**WHAT NEEDS TO BE DONE:** Your response should contain exactly the lines running from the one with "Open the feedback icon in header" to the end of the data below, both included, and no pictures.

Collected data:

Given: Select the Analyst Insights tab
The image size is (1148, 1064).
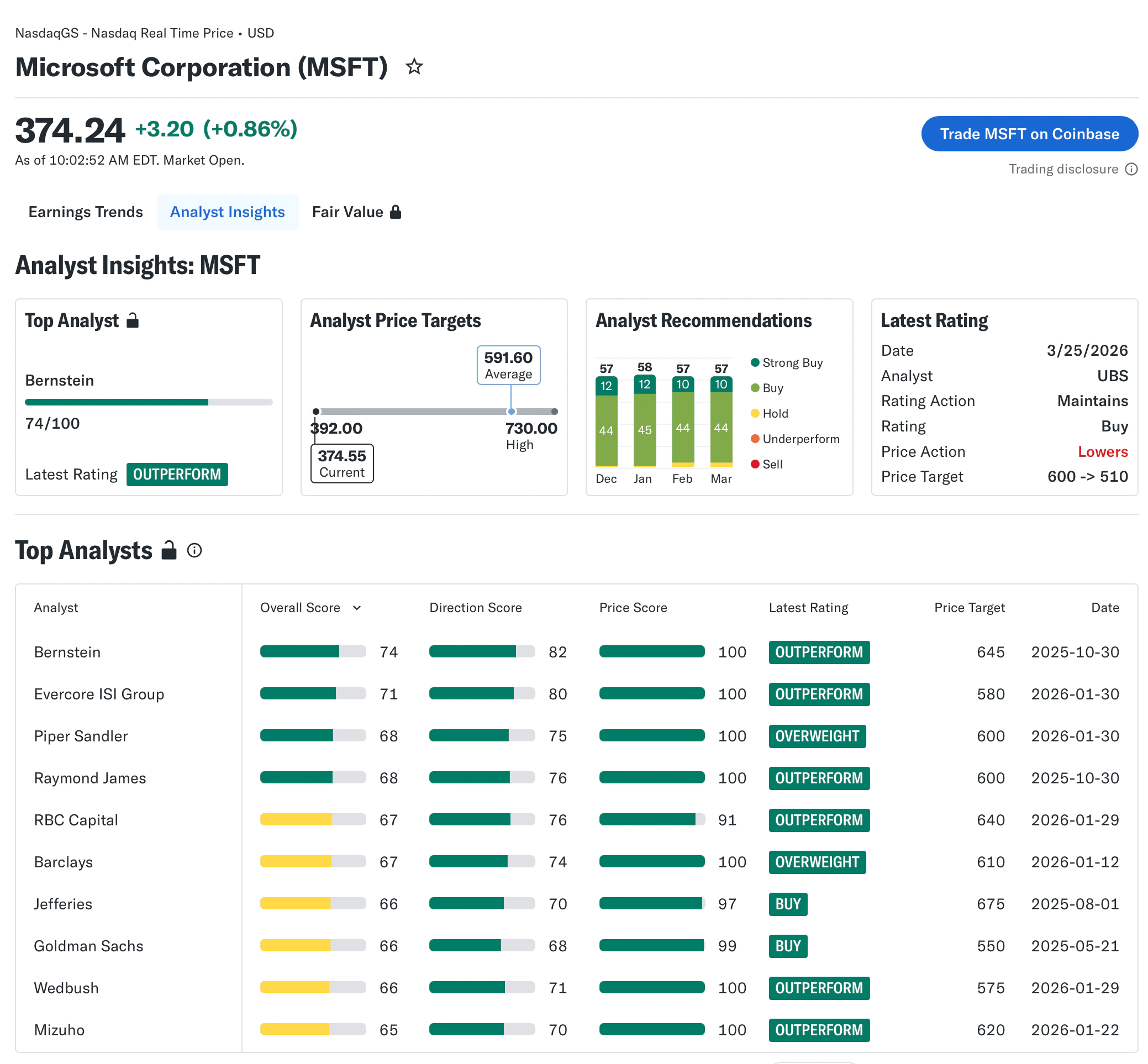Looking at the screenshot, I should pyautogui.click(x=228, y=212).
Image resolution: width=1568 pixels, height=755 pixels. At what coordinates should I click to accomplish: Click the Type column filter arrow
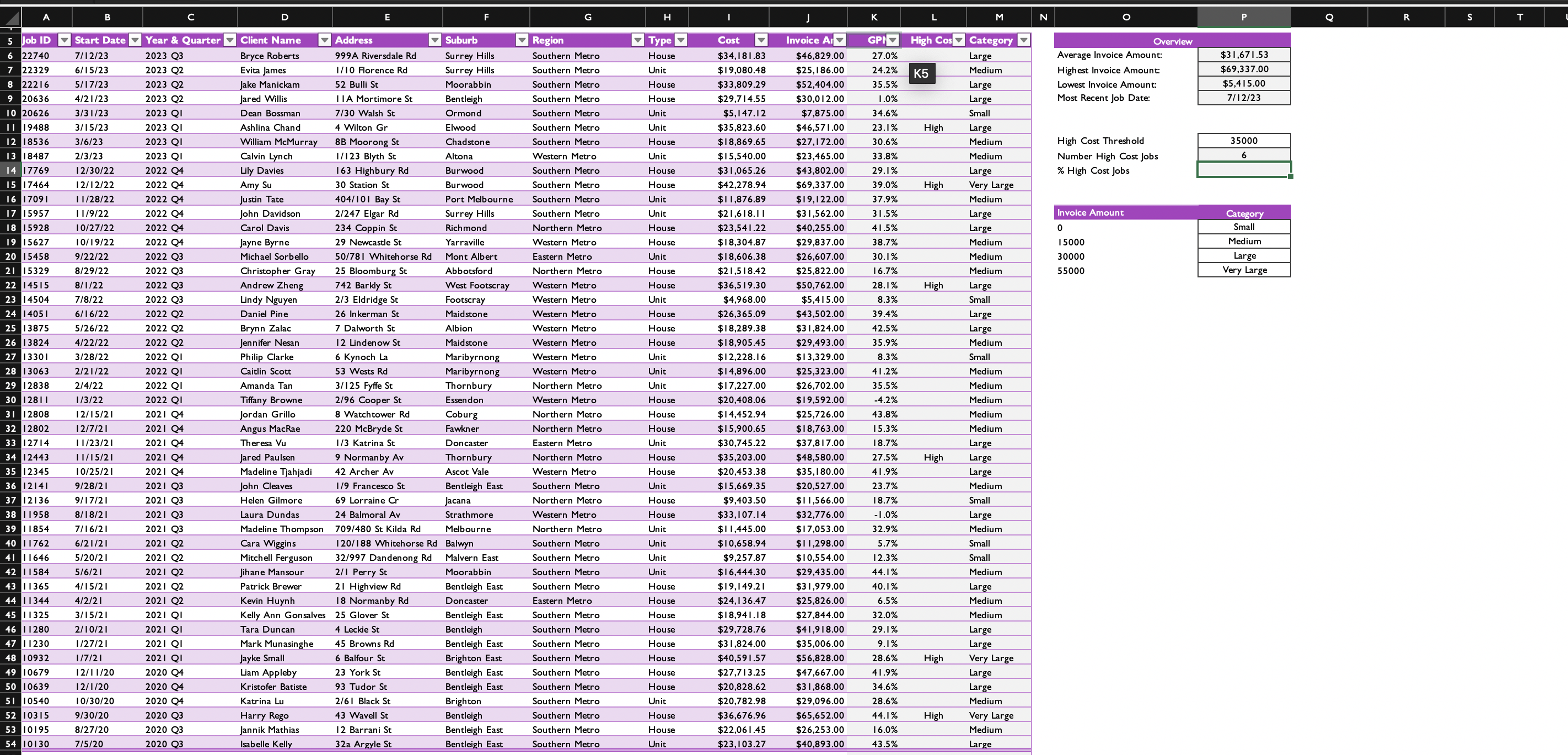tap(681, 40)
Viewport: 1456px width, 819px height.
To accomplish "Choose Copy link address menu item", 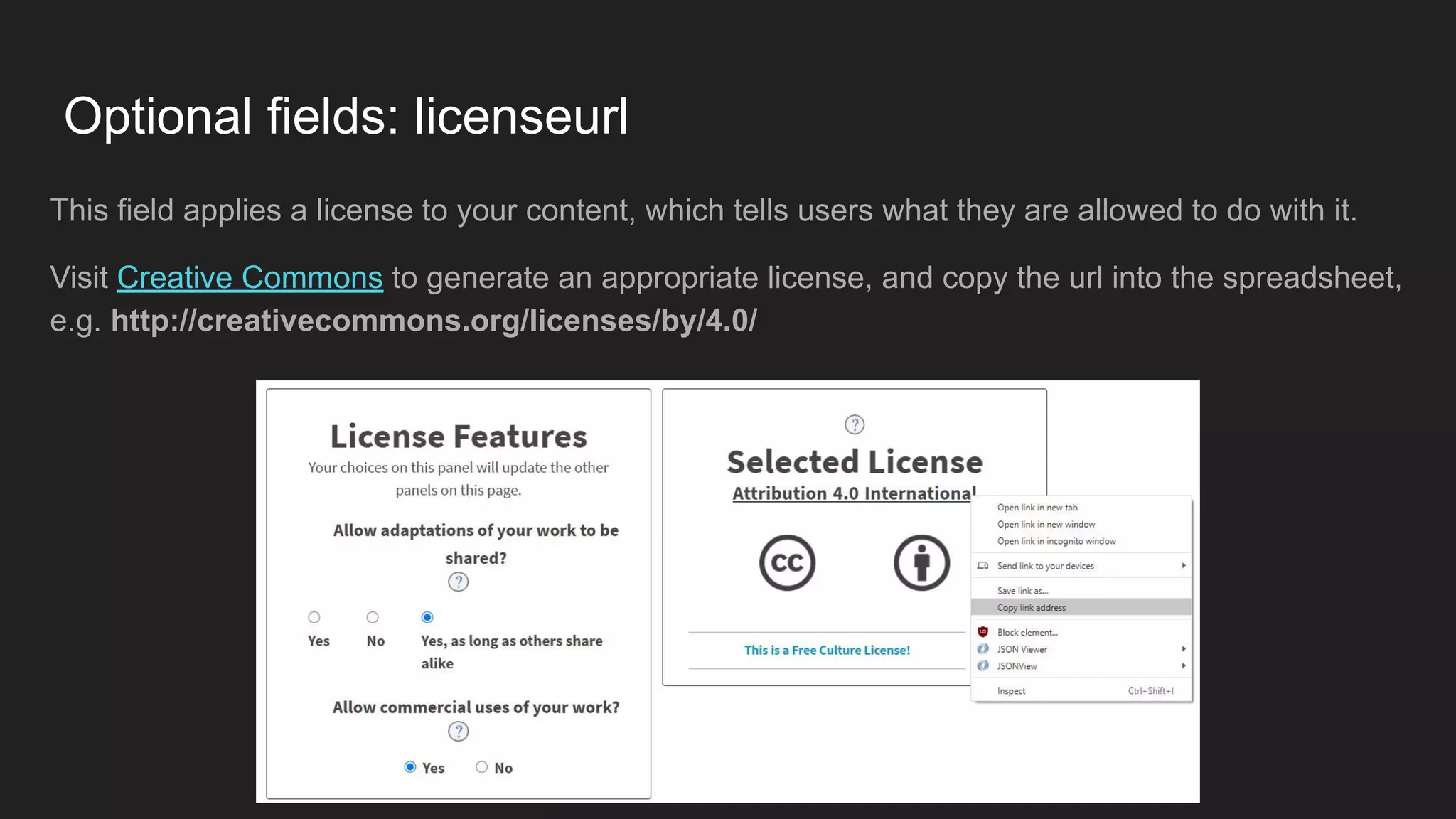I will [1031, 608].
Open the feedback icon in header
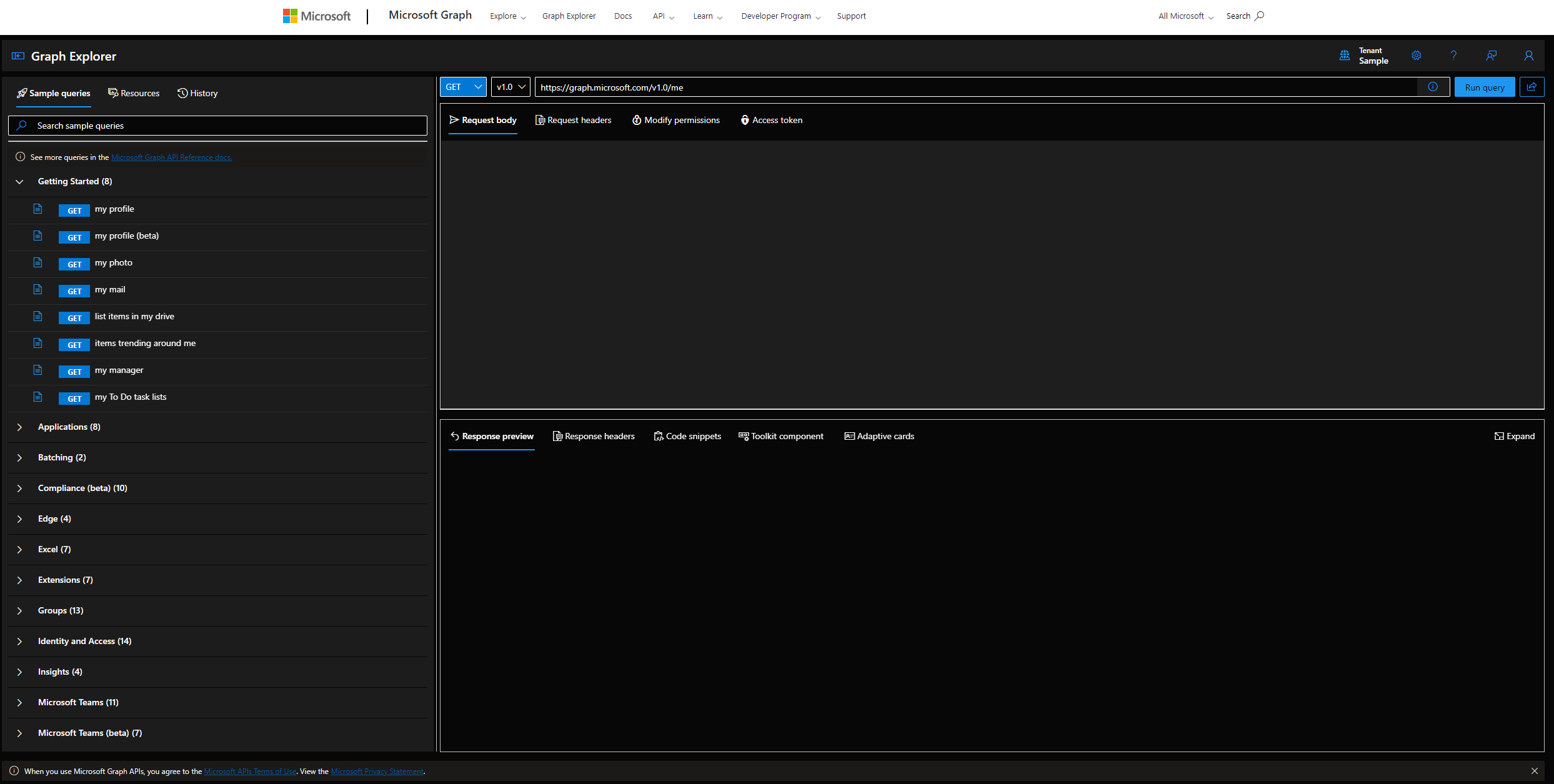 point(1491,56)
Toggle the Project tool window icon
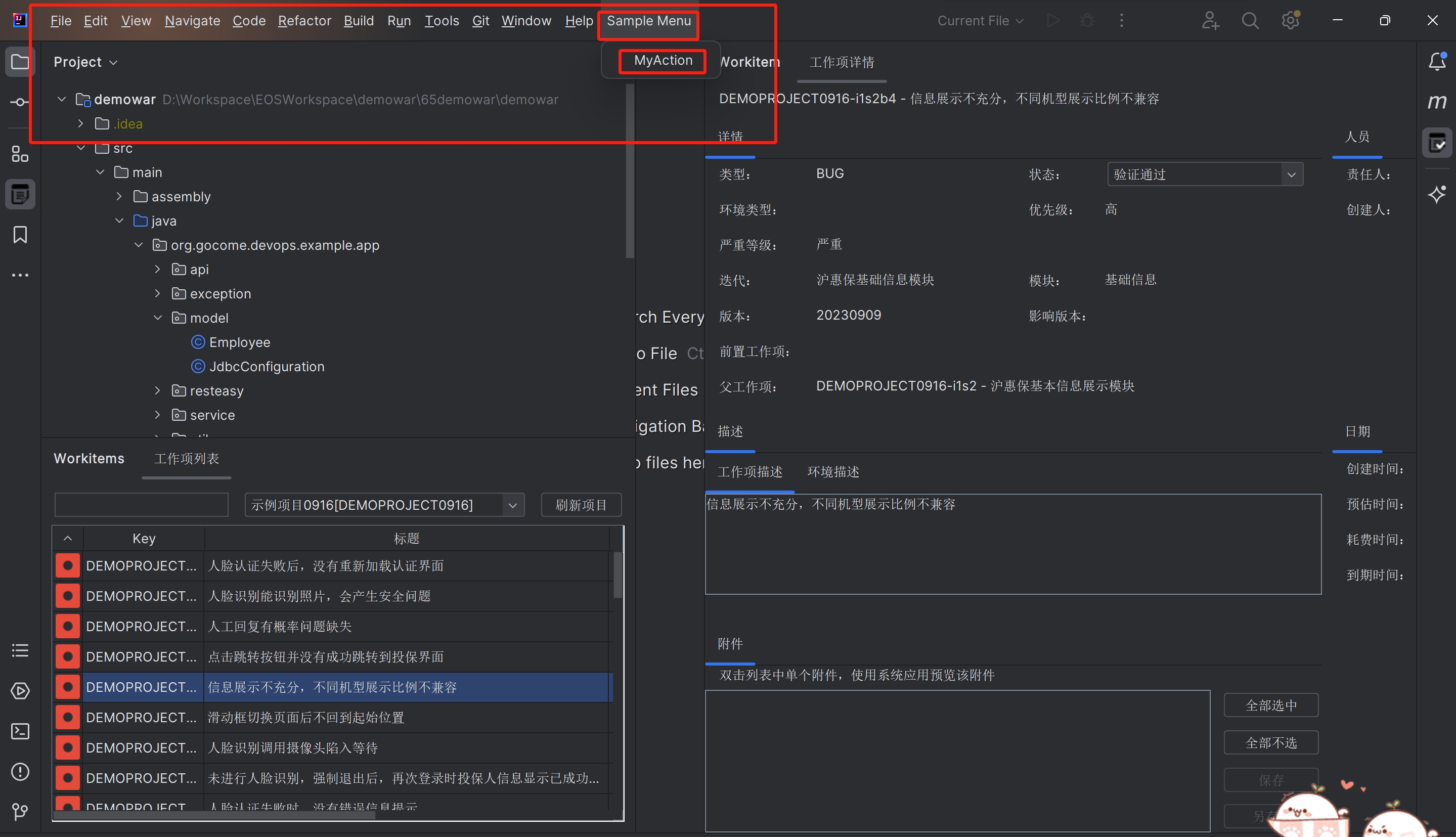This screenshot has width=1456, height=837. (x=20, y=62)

**REPLY:**
Open the feedback icon in header
 point(1491,56)
Toggle the Project tool window icon
This screenshot has width=1456, height=837. (x=20, y=62)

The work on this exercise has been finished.